Lunda Hoyle Gill sat in her spare room at a Westwood assisted-living center, the last stop on her remarkable life journey.
The artist once traveled to the remotest parts of the globe, racing to paint indigenous peoples before they disappeared. But that was before cancer ravaged her gut and Parkinson's disease crippled her fingers. Today, at 72, the artist can no longer paint. She can barely walk or hold a spoon.
In the final months of her life, the Cedars-Sinai Hospice Program has helped Gill to achieve a longtime ambition: a retrospective of her work, to open Sunday at USC Hillel.

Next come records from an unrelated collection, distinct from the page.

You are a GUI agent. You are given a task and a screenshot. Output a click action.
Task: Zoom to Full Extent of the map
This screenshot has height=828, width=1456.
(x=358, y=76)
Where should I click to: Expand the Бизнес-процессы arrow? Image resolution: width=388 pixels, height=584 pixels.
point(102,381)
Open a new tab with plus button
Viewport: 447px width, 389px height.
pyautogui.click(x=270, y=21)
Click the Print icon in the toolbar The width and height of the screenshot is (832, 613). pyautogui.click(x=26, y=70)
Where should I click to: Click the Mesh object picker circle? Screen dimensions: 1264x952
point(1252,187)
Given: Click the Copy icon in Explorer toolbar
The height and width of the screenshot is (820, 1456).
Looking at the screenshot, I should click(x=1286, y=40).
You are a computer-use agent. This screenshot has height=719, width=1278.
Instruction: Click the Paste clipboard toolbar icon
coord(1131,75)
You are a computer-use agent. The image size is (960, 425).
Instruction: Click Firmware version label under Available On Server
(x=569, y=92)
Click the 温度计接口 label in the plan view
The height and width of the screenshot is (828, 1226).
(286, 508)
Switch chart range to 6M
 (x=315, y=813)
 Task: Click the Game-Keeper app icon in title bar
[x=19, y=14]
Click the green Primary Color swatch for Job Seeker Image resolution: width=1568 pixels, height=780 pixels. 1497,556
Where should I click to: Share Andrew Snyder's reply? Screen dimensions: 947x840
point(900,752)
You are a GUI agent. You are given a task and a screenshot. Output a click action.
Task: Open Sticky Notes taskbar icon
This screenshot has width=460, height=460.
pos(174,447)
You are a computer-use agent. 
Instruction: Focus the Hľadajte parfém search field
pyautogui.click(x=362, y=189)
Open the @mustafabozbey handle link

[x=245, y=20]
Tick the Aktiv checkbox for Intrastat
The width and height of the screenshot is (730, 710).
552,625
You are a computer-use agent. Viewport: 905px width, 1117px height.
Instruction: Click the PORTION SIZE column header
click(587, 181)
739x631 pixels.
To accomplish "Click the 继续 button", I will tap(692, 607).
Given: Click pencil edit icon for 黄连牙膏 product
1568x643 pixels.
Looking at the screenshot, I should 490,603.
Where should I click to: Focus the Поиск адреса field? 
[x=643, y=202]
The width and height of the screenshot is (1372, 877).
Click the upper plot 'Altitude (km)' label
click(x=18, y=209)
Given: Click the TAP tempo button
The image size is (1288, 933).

Gill's international travels began in 1974, when she read about Stone Age tribesmen in the Philippines and thought they would make inspiring subjects. Over the next decade, she traveled from Tonga to Tibet, cramming as much food and medicine as she could fit in a duffel bag, often backpacking alone into the bush.
"My vulnerability allowed me to reach the native people more deeply," she explained.
Gill breakfasted with Genghis Kahn's 23rd descendant in Mongolia, had a gun pulled on her in the Aleutian islands and painted Eskimo whale-hunters while precariously perched on an iceberg. Once, 40 miles from Siberia, she was stranded for a week on a fog-bound island that she called "a spit of gravel in the ocean."
Even more dangerous was painting the tribal executioner of a headhunting clan, whose menacing portrait looms from a corner of Gill's room. His face is hidden by a mask: "If I had given away his identity, I would have been killed," Gill said.
Gill, whose work hangs in the Metropolitan Museum and who has had three exhibits at the Smithsonian, traveled throughout China to paint the country's 55 minority cultures in the early to mid-1980s. Several years later, she traveled to Israel to paint ethnic groups of the Jewish state. An Ethiopian Jewish women proved a difficult subject: "She'd gone to the beauty parlor, so I had to study museum photographs to get the traditional hairstyle just right," Gill recalled.
When Gill was in her 60's, her travels came to an end. In 1997, the artist was diagnosed with inoperable cancer.
Last year, she entered the Cedars-Sinai hospice with a final wish for a pictorial life review; hospice official Mary Hersh responded by mailing an urgent letter to some 15 museums and galleries.
USC Hillel program director Matt Davidson was one of those who replied. "It was an unbelievable chance to do a mitzvah for someone, so saying 'yes' was a no-brainer," he told The Journal.
In September, the Southwest Museum will also mount an exhibit of Gill's work, though she is unsure she will live long enough to see it. "I didn't think having any kind of exhibition was even close to possible while I was still alive," she said.
Sitting in her quiet room last week, Gill hoped she would feel well enough to attend her Hillel opening May 6. "I hope there will not be tears," she said. "But if they come, it's fine."